Russia-Linked Hackers Could Sabotage US Energy Systems
A closely watched group of hackers that U.S. officials believe is linked to Russia has upped its activity against energy providers in the U.S., Turkey and Switzerland. The group has likely developed the expertise to shut down systems, security company Symantec warned Wednesday.
The group, which Symantec calls Dragonfly, has been identified by the U.S. government as linked to Russian intelligence services, according to a December 2016 advisory from the FBI and Department of Homeland Security.
Dragonfly, which has also been called Havex, Energetic Bear and Iron Liberty, has been active since 2011. Symantec says in a blog that its operations appeared to have ticked up starting in 2015 and continued through this year. It warned Dragonfly is interested in gaining access to systems and learning their structures.
That learning has likely culminated in an "ability to sabotage or gain control of these systems should it decide to do so," Symantec says. "The activity has been noticed against the U.S. and Switzerland, but a focus on Turkey has increased dramatically.
"What is clear is that Dragonfly is a highly experienced threat actor. What it plans to do with all this intelligence has yet to become clear, but its capabilities do extend to materially disrupting targeted organizations should it choose to do so."
FireEye calls the Dragonfly group "Koala." John Hultquist, FireEye's director of intelligence analysis, writes on Twitter that Dragonfly has not yet "demonstrated a capability to manipulate the systems they are after but that may be premature."
In another tweet, he adds: "Regarding the Dragonfly revelations, please remember that access does not equal capability, but ICS is being targeted maliciously."
Worries over the vulnerability of industrial control systems have pervaded governments and researchers. Such systems have increasingly been linked to the internet, which could provide opportunities for hackers to gain access to controls and disrupt energy systems.
The most well-known energy-related attacks affected Ukraine. In 2015 and 2016, the country saw two attacks against energy providers that caused blackouts, bringing to bear what security experts had long feared. It's speculated that those attackers are linked to Russia, which has continued to exert a low-level military campaign against its neighbor following the annexation of Crimea (see Ukraine Blackout Redux: Hacking Confirmed).

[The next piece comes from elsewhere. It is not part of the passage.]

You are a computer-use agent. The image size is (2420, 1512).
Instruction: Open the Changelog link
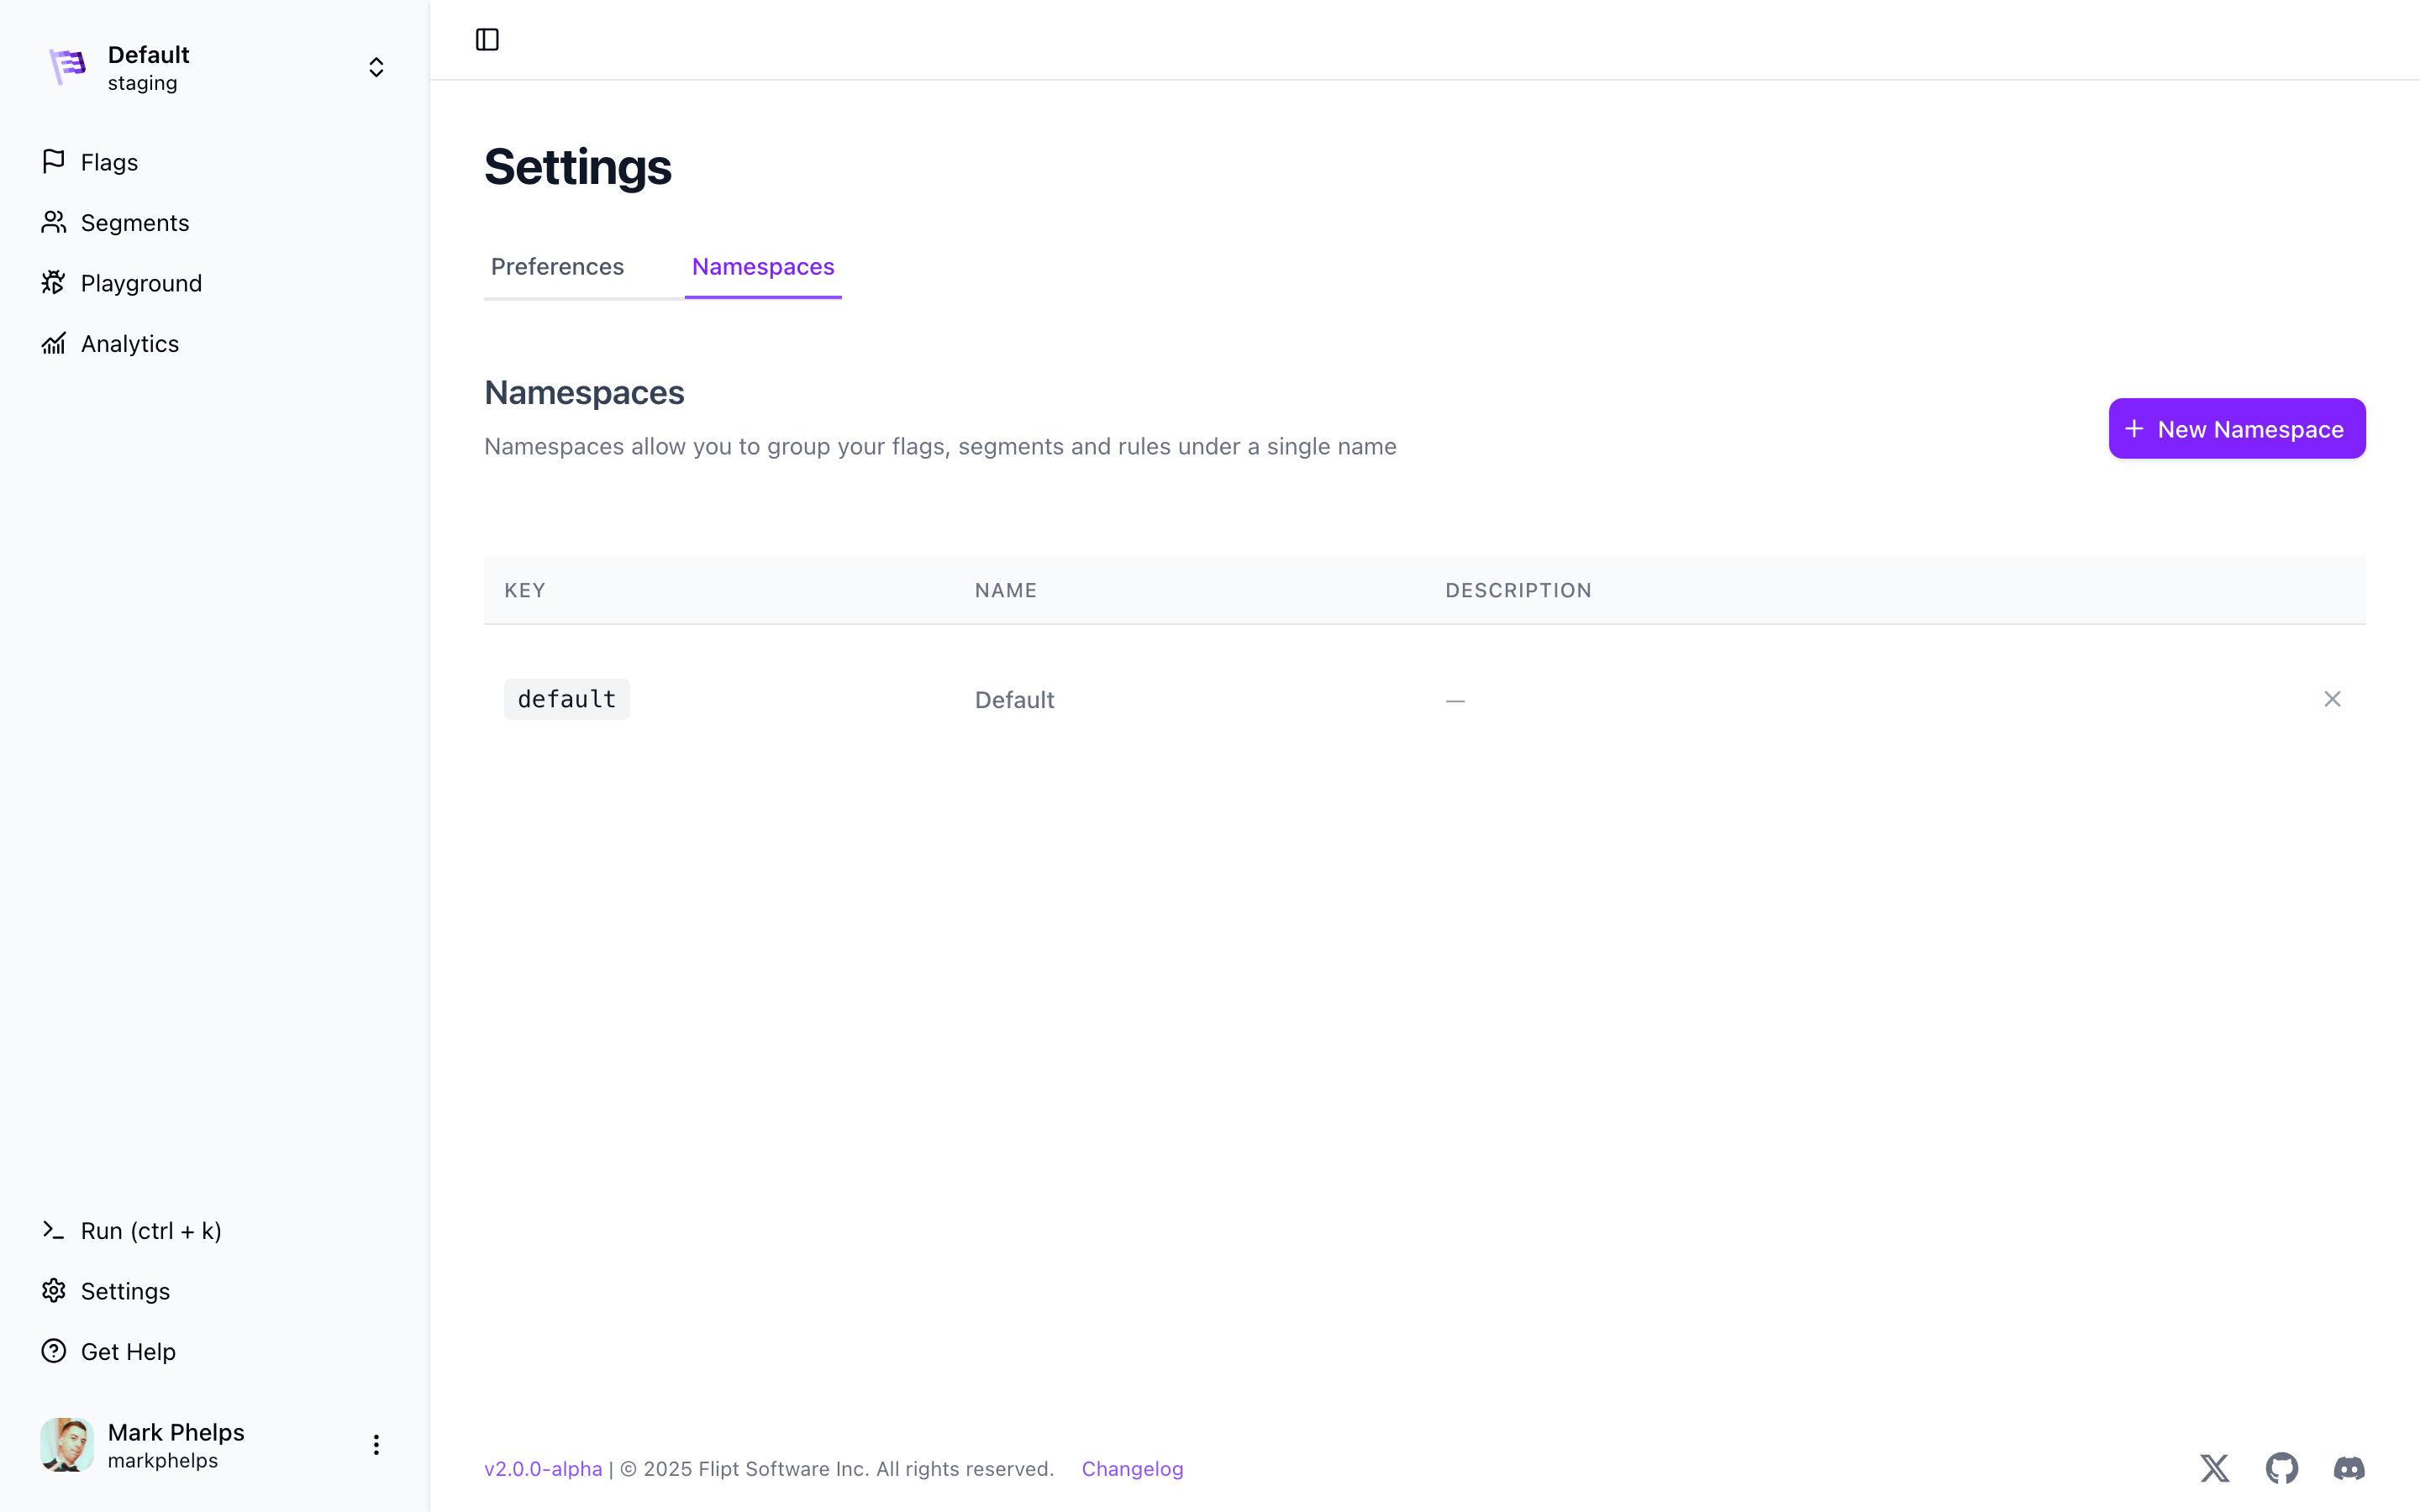tap(1132, 1468)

Symantec doesn't mention Russia in its blog, but says Dragonfly "is clearly an accomplished attack group."
"It is capable of compromising targeted organizations through a variety of methods; can steal credentials to traverse targeted networks; and has a range of malware tools available to it, some of which appear to have been custom developed," the company says.
Dragonfly's Next Phase
When Dragonfly was first observed in 2011, the group seemed more interested in learning about networks and gathering access credentials that could be exploited later. The next phase, however, is more invasive.
"The Dragonfly 2.0 campaigns show how the attackers may be entering into a new phase, with recent campaigns potentially providing them with access to operational systems, access that could be used for more disruptive purposes in [the] future," Symantec says.
Dragonfly uses a mix of methods to gain access to systems, including spear-phishing emails containing malware, links that lead to hacked websites rigged with malware and compromised software. But it doesn't use any zero-day vulnerabilities, which are relatively rare flaws that have no patch from a vendor and are difficult to defend against, Symantec says.
Defense? Good Password Hygiene
Deflecting Dragonfly comes back largely to what should be common sense security practices.
Symantec says the group relies on stealing access credentials. That means it's critical to keep password management tidy: strong, unique passwords that aren't recycled across the network. Also, it's important to delete unused credentials or profiles and limit the number of accounts that have high privileges, Symantec says.
Accounts should also have two-factor authentication enabled, which typically requires a time-sensitive one-time passcode to be entered along with a user name and password.
Employees should also be educated to watch for spear-phishing emails - carefully crafted messages designed to bait victims into taking some action.
Symantec says Dragonfly's renewed activity was signaled after it launched a campaign "that sent emails disguised as an invitation to a New Year's Eve party to targets in the energy sector in December 2015. The group conducted further targeted malicious email campaigns during 2016 and into 2017. The emails contained very specific content related to the energy sector, as well as some related to general business concerns. Once opened, the attached malicious document would attempt to leak victims' network credentials to a server outside of the targeted organization."